Cutler Edwards (History) – “Interethnic Politics and Public Protest in 1970s San Diego” San Diego since mid-century has largely been written in brown and white; histories of Mexican-American struggles and of the Chicano Movement have provided a corrective to the boosterism and nostalgia that runs through literature valorizing San Diego as “America’s Finest City.” But this frame leaves out a more complex network of relations that have ebbed and flowed since before World War II. Reconsidering a pivotal moment, the founding of Chicano Park in April 1970, suggests that anti-development activism in San Diego helped spark interracial politics. But Chicano Park was only one point on a continuum of interethnic alliances that worked to reshape the city’s relations of race and power in the late 1960s and the 1970s. This talk highlights a constellation of coalitions that might allow us to consider San Diego’s history of political activism and struggles for social justice in a new light.

Marla Fuentes (Literature) – “Traditional Sellout Narratives in The Shrunken Head of Pancho Villa and Los Vendidos” The Shrunken Head of Pancho Villa (1964) is Chicano playwright Luis Valdez’s first full-length play, the first of many works as both a solo playwright and a collaborator with El Teatro Campesino where the concept of venderse (selling out) is explored. This paper examines what the presenter terms a “traditional sellout narrative” in the context of The Shrunken Head of Pancho Villa and the acto Los Vendidos (1967). Valdez provides a traditional sellout narrative in The Shrunken Head of Pancho Villa that he and El Teatro Campesino later rewrite in Los Vendidos. In these works, Valdez and El Teatro Campesino highlight the working and living conditions of migrant farmworkers and other working-class Chicanas/os in California preceding and during the 1960s while offering commentary on cultural citizenship, political activism, and social justice.
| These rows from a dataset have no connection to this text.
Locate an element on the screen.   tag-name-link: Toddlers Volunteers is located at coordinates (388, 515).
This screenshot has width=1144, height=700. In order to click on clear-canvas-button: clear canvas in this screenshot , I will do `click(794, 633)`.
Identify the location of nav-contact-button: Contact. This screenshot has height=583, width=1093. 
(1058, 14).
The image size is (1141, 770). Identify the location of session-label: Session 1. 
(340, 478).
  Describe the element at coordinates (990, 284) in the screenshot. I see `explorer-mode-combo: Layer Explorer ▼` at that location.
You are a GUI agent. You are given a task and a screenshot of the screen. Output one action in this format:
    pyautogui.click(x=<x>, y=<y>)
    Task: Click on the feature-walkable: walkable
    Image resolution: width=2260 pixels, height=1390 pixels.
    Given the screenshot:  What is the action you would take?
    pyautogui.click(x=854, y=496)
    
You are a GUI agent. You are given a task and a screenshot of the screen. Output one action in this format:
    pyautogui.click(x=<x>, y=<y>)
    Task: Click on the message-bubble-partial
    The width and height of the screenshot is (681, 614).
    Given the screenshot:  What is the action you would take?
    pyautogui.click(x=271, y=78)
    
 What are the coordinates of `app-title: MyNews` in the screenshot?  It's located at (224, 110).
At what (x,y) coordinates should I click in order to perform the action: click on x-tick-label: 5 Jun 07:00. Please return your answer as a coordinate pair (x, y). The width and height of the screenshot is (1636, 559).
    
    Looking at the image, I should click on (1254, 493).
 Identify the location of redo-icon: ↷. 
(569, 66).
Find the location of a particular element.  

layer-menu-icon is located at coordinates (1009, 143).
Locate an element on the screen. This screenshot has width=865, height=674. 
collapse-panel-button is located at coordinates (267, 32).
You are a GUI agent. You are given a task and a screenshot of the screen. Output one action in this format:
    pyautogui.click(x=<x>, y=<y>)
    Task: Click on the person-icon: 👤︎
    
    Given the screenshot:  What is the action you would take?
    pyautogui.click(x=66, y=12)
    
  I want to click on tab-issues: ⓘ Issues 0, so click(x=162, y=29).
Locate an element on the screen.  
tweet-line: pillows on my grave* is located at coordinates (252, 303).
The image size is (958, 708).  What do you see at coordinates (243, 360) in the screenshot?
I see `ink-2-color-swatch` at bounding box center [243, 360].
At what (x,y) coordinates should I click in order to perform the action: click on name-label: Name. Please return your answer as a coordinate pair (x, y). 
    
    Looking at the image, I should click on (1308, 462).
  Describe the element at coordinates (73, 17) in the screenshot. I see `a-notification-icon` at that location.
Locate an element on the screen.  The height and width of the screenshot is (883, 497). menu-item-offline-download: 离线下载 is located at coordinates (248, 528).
Israel Pastrana (History) – “Made to Be Undocumented: Making Sense of Contradiction in the Immigration Reform and Control Act of 1986” This paper investigates the enforcement and implementation of the 1986 Immigration Reform and Control Act on the Tijuana-San Diego border. Scholarship on IRCA has focused on the law’s myriad contradictions and paradoxes; between amnesty and enforcement, policy objectives and outcomes, citizenship and alienage. This approach, the presenter argues, falls short when accounting for the many ways the law’s mandates—namely amnesty or legalization—blurred with, overlapped, and at times even bled into one another. Despite the law’s promise to vigorously and uniformly enforce immigration laws while safeguarding the rights and dignity of all, the line between citizens and aliens was easier to draw on paper than to enforce in the field. In contrast to the “immigration paradox” that frame discussions of IRCA, the examples explored here point to a complexity and ambiguity in the interpretation and enforcement of immigration law. The presenter will conclude by suggesting how cultural production—in this case, the music of norteño icons Los Tigres del Norte—might help scholars move beyond these binary interpretation and adopt a conceptual vocabulary better capable of explaining the demands of life across borders.